Exercise directions: Only the words of the entries are wanted, repeated exactly and without images.

---- Material for this exercise

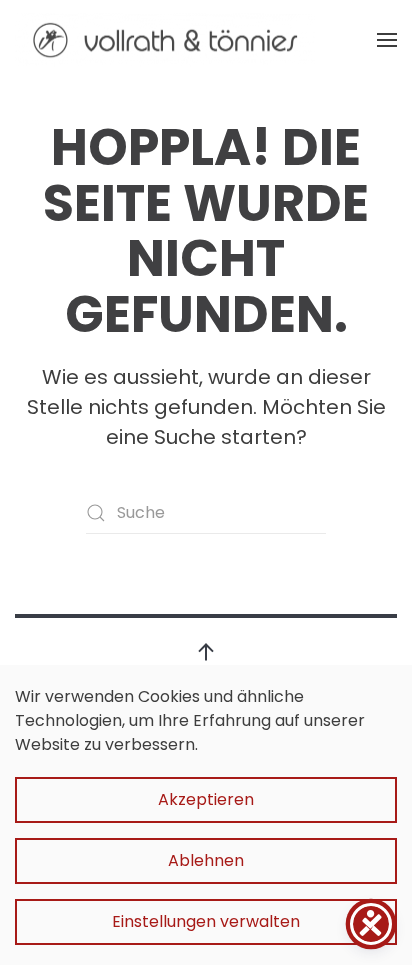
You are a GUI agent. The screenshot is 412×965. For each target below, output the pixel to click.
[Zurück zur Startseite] (165, 40)
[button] (387, 40)
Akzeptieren (206, 799)
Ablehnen (206, 860)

--------

Reply to the exercise:
You are a GUI agent. The screenshot is 412×965. For each target below, output the pixel to click.
[Zurück zur Startseite] (165, 40)
[button] (387, 40)
Akzeptieren (206, 799)
Ablehnen (206, 860)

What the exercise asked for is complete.